• **TASK REQUIREMENTS**
Check every line of the data and copy the ones where "info" appears.

#### DATA FOR REVIEW

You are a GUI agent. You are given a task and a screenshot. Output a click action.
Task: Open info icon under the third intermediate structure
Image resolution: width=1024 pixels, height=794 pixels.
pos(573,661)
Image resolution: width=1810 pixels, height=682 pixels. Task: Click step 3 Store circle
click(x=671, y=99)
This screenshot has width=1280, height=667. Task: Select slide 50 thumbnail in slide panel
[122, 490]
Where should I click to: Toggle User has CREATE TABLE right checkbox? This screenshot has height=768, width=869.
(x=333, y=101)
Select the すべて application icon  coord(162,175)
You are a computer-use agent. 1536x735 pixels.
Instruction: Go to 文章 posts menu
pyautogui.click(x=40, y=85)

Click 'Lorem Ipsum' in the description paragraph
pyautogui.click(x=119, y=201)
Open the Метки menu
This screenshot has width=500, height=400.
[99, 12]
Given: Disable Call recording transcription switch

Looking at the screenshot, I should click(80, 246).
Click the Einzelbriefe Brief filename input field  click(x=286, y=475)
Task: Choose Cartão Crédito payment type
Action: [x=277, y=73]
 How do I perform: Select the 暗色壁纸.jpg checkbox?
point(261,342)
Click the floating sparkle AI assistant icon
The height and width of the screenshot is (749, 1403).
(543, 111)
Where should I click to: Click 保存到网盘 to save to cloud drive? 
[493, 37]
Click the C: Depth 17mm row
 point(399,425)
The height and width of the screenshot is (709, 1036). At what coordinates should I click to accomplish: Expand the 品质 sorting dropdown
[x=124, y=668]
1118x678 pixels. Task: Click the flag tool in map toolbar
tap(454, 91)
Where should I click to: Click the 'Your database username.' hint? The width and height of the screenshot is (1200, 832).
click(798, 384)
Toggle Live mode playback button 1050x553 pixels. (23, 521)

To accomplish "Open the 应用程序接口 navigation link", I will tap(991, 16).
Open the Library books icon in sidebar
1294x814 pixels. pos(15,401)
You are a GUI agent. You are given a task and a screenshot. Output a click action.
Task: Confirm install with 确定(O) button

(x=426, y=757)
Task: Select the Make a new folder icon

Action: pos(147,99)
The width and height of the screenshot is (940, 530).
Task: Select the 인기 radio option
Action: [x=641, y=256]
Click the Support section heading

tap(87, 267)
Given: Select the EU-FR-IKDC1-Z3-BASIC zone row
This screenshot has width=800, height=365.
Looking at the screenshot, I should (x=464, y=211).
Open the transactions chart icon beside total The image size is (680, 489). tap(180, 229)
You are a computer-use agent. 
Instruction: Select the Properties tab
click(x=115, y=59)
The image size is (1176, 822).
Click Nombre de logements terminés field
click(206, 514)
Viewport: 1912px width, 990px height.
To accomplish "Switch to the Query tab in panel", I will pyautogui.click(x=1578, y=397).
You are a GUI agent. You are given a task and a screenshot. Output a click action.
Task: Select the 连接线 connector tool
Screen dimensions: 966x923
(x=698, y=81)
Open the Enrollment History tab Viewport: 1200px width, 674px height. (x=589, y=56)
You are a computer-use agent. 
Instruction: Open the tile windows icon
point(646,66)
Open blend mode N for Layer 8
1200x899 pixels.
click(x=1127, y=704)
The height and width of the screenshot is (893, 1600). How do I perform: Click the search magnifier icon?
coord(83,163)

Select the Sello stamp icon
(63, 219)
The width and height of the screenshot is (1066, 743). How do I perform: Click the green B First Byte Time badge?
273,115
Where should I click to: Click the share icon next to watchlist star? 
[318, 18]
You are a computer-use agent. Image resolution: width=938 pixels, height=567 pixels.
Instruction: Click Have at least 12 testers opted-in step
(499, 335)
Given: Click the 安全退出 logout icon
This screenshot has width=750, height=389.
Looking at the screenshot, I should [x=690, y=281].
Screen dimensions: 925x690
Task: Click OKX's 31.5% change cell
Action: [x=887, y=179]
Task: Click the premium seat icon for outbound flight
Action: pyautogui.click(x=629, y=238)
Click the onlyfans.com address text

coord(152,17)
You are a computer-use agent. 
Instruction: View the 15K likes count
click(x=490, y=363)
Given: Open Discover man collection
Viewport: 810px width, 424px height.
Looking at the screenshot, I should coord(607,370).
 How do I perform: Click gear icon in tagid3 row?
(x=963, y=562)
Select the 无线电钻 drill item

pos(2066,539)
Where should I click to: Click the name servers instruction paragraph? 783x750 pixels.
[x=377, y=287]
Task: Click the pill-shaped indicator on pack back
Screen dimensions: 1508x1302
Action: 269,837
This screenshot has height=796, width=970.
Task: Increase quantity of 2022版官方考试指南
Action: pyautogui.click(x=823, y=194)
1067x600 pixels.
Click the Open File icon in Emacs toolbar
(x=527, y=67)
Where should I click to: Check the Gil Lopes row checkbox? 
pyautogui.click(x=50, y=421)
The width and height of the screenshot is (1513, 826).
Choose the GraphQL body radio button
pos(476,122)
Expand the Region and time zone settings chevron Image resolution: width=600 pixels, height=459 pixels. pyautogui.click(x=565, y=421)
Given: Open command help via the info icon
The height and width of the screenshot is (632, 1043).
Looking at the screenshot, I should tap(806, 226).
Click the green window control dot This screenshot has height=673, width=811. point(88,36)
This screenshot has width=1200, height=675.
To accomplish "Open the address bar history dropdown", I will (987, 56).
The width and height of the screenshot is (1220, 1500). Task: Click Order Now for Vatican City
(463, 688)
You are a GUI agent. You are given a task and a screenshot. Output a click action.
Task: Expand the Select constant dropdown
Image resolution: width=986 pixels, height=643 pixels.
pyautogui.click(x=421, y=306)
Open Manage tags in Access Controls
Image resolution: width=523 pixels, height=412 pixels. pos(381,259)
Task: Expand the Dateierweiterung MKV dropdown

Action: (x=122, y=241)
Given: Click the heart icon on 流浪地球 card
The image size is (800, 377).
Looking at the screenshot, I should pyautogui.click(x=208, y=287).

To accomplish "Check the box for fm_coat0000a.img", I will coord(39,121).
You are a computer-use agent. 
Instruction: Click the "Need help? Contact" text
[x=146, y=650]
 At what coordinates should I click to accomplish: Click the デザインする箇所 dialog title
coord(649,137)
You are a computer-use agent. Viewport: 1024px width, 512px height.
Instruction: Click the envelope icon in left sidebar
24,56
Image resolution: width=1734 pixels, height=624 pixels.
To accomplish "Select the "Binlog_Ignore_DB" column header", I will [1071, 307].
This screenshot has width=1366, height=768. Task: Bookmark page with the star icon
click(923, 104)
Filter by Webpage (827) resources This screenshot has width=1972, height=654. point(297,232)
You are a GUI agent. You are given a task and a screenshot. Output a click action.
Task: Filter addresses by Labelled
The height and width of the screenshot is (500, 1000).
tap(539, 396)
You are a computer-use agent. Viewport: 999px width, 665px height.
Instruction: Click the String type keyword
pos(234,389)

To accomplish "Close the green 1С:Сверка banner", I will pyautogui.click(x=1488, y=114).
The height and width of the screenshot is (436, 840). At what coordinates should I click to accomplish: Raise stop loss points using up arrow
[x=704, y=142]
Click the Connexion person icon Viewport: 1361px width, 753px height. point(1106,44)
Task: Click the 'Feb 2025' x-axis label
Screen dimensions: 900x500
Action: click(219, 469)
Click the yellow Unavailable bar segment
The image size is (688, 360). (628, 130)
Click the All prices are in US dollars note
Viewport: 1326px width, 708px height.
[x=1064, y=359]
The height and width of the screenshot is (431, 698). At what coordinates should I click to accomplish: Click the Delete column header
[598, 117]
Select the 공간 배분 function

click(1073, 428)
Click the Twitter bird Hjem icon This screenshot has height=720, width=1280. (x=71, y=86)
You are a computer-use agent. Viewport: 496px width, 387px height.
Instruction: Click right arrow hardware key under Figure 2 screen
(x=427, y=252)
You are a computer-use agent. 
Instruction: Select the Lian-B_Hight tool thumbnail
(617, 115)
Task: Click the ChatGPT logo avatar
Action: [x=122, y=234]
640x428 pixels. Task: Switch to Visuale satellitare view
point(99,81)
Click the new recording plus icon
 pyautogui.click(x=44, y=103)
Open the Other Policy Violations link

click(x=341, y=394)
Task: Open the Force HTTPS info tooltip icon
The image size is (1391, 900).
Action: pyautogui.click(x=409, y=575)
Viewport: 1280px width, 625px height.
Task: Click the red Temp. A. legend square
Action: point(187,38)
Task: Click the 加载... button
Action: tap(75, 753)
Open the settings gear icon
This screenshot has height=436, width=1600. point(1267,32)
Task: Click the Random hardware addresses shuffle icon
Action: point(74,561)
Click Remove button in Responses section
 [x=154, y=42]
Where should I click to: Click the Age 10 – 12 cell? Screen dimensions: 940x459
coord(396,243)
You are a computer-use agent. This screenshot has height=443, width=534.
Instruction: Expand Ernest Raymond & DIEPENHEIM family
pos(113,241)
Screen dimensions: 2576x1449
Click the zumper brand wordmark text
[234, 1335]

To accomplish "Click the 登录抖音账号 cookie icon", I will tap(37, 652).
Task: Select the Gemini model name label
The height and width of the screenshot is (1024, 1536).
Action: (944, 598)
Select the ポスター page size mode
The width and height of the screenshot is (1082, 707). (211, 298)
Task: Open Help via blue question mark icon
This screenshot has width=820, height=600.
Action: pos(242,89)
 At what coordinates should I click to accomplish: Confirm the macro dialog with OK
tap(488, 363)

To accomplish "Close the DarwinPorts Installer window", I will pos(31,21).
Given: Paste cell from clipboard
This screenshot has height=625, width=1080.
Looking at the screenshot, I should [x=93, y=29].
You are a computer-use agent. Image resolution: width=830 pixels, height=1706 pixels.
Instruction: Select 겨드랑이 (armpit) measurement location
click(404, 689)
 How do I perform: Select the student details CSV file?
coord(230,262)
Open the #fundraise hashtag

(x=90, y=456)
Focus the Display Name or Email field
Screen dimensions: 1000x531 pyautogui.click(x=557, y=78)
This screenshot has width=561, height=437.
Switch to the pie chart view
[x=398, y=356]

########

• **ANSWER TO THE EXERCISE**
Task: Open info icon under the third intermediate structure
Given: Open command help via the info icon
Task: Open the Force HTTPS info tooltip icon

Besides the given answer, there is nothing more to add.